Simulation für die Kunststofftechnik

Die Simulation ist heute ein unverzichtbares Werkzeug für die Kunststofftechnik. Am IKV werden dazu moderne Simulationsmethoden erforscht, entwickelt und eingesetzt, die den Anwender in die Lage versetzen, Iterationen und Prototypenversuche deutlich zu reduzieren, die technische Machbarkeit und Leistungsfähigkeit neuer Produkte und Verfahren bereits im Vorfeld zu bewerten, das Werkstoffpotenzial der Kunststoffe bestmöglich auszuschöpfen sowie Bauteile und Verarbeitungsprozesse im Sinne einer durchgängigen virtuellen Produktentwicklung zu optimieren.

Dabei stellen wir uns unterschiedlichen Randbedingungen, wie dem komplexen Materialverhalten der Kunststoffe in den verschiedensten Belastungsfälle, ständigen Innovationen im Bereich der Werkstoffe und der Fertigungsverfahren und anhaltendem Zeit- und Kostendruck

Im Bereich der Simulation erforschen wir schwerpunktmäßig diese Anwendungsfelder:

  • Prozesssimulation
    Die Prozesssimulation wird am IKV genutzt, um Verarbeitungsverfahren virtuell abzubilden. Damit können wir Werkzeuge und Maschinen vor dem ersten Experiment auslegen und bewerten. Ein Beispiel ist die Simulation des Spritzgießprozesses, aus der sich unter anderem der Druckbedarf, mögliche Bindenähte, Faserorientierungen oder der Temperierbedarf ermitteln lassen. 
  • Struktursimulation
    In der Struktursimulation stellen wir das Bauteilverhalten im Einsatz nach, um darauf aufbauend Konstruktionsentwürfe zu optimieren und Werkstoffe auszuwählen. Der zeitliche Verlauf der Last und der Temperatur sind hierbei von ebenso großer Bedeutung wie die inneren Eigenschaften des Werkstoffs. Ergebnisse sind beispielsweise Verformungen, Spannungen, Schädigungen oder Versagensorte und -verläufe.  
  • Integrative Simulationsketten
    In integrativen Simulationsketten verknüpfen wir Prozess- und Bauteilsimulation über eigens entwickelte Schnittstellen. Hierdurch können die verarbeitungsbedingten Materialeigenschaften in der Bauteilsimulation berücksichtigt werden, wie beispielsweise die richtungsabhängigen mechanischen Eigenschaften von kurzglasfaserverstärkten Bauteilen.
    Auch mehrstufige Simulationen werden am IKV entwickelt, die beispielsweise die Temperaturverteilung aus einer Aufheizsimulation an die mechanische Umformsimulation des Streckblasformens übergeben.

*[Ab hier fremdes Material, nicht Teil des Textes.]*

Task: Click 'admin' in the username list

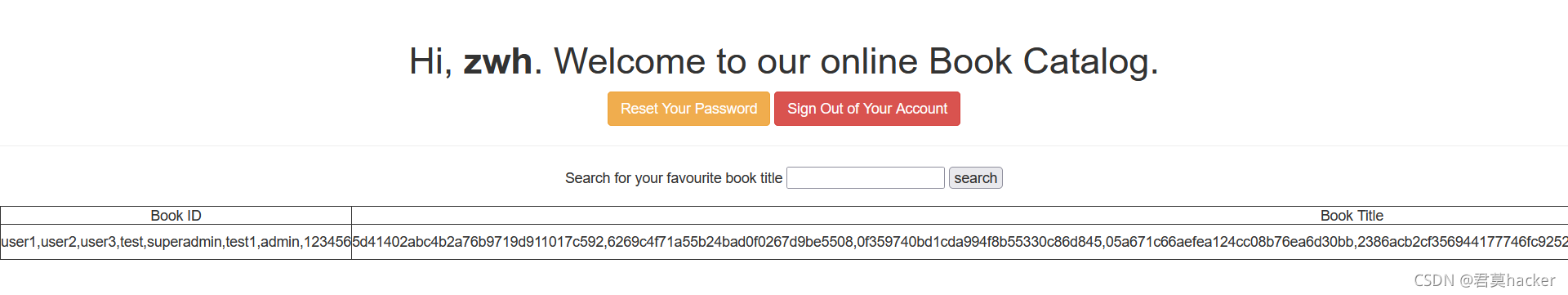Action: pyautogui.click(x=280, y=242)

Bestandteile einer Simulation – Werkstoffwissen und Numerik

Die Forschungsaktivitäten des IKV im Bereich Simulation fokussieren sich auf die Weiter- und Neuentwicklung von Simulationsmethoden sowie deren Validierung an praxisnahen Anwendungsfällen. Ziel der Arbeiten ist es, die gewonnenen wissenschaftlichen Erkenntnisse über den Werkstoff und seine Verarbeitung in anwendungsgerechte Simulationswerkzeuge zu überführen.

Grundlage jeder Simulation ist die werkstoff- und lastgerechte Abbildung des Materialverhaltens in Materialmodellen. Diese Modelle werden auf Basis detaillierter Werkstoffprüfungen kalibriert, die wir selbst durchführen. Die Möglichkeiten und Grenzen der numerischen Verfahren kennen wir ebenso wie die Stärken und Schwächen der unterschiedlichen Simulationstools.

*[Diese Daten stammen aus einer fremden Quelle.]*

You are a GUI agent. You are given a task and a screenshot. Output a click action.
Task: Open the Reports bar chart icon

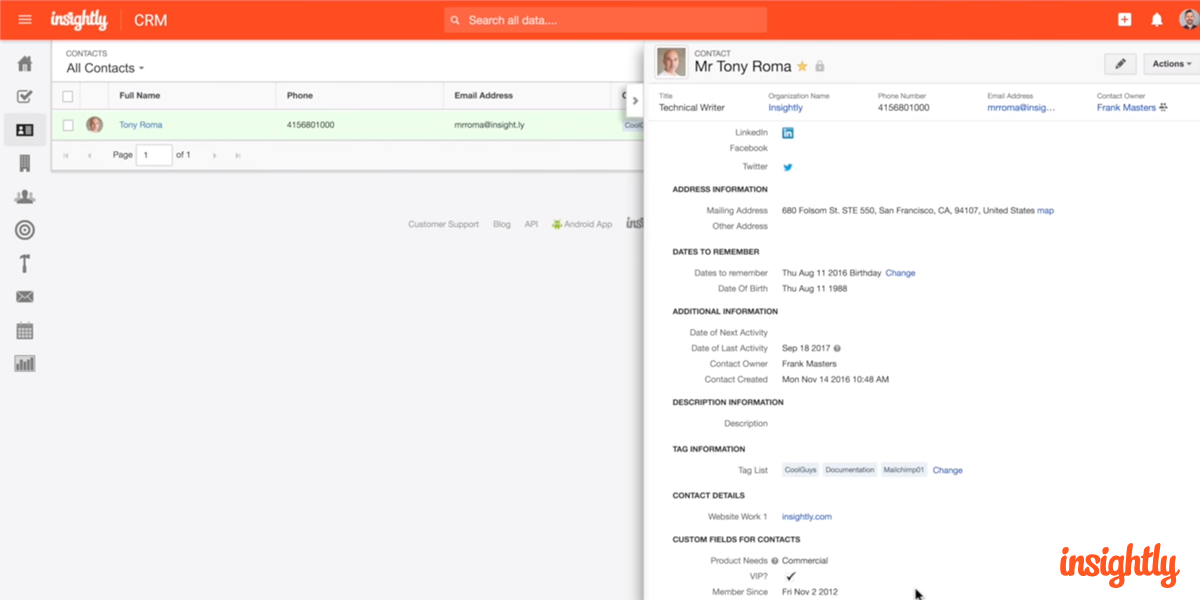point(25,363)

Die Kombination aus Werkstoff- und Prozesswissen sowie Numerik bildet die Grundlage für die Stärke des IKV im Bereich der Simulation. Alle Schritte einer erfolgreichen Simulation – vom Modellaufbau bis zur Interpretation der Ergebnisse – erforschen wir am IKV aus einer Hand.

Aktuelle Forschungsprojekte im Bereich Simulation

In diesem Teilprojekt des Exzellenzclusters entwickeln wir eine skalenübergreifende Simulationskette zur Beschreibung der Kristallisationskinetik von teilkristallinen Thermoplasten und deren Auswirkung auf das mechanische Bauteilverhalten. Die Multiskalensimulation ermöglicht somit eine Berücksichtigung des Kristallisationsprozesses während der und ermittelt die daraus resultierenden inhomogenen Werkstoffeigenschaften. Diese verknüpfte Beschreibung von Prozess- und Materialeigenschaften in der Simulation ist eines der Grundelemente der integrativen Produktionstechnik. 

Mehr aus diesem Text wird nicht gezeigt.